━━ MATERIAL TO PROCESS ━━

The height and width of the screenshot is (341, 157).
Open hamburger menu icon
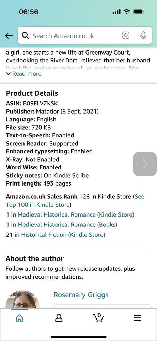[137, 318]
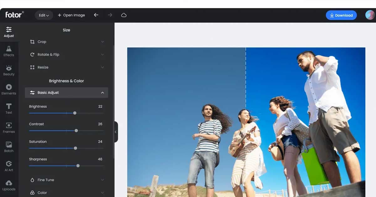Click the Open Image button
376x197 pixels.
[71, 15]
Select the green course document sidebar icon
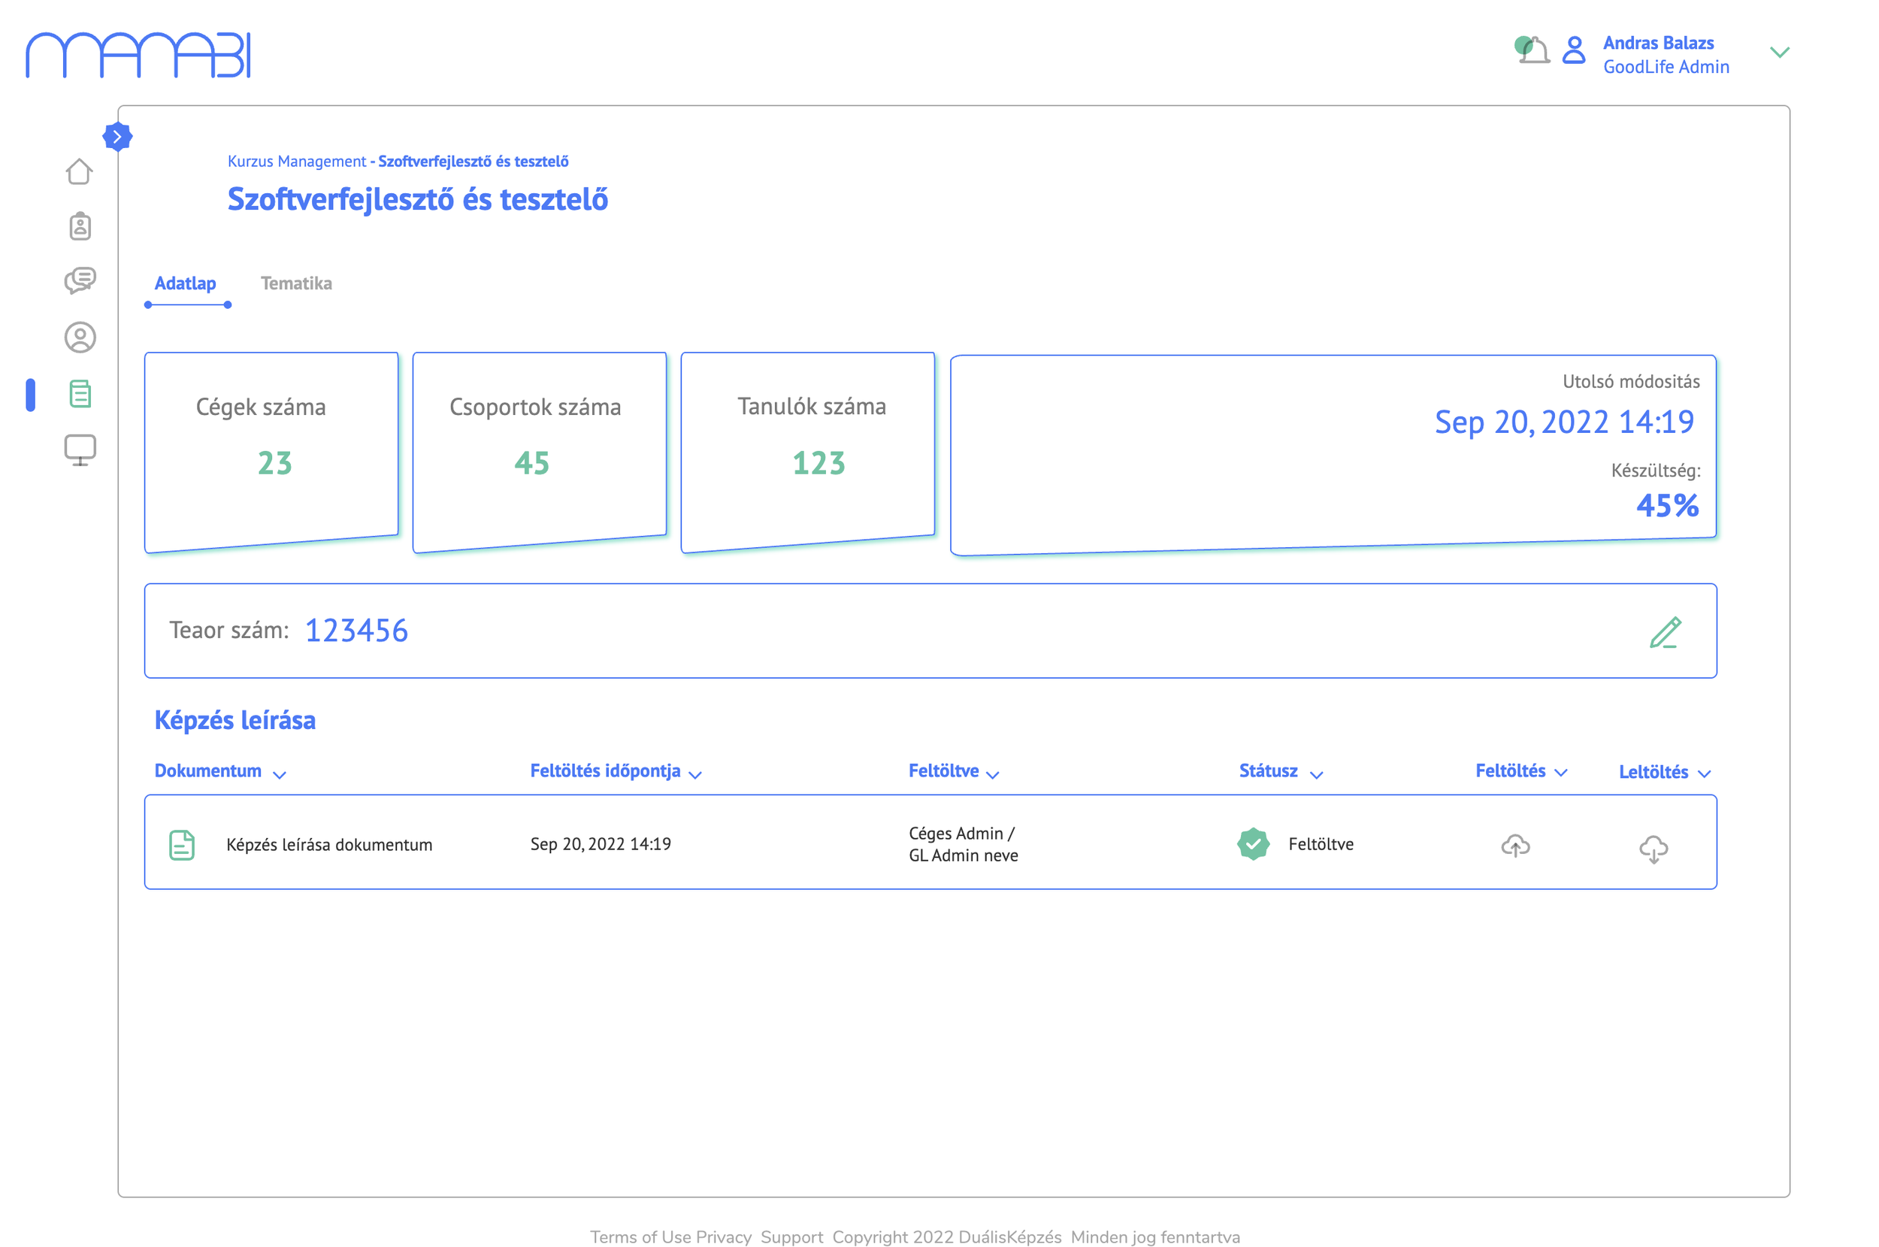 [x=79, y=393]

━━━

# GIVEN PROBLEM:
Extract each line of the material above that contains the string "icon", and reproduce those lines verbatim.

# TASK RESULT:
Open hamburger menu icon
Select the green course document sidebar icon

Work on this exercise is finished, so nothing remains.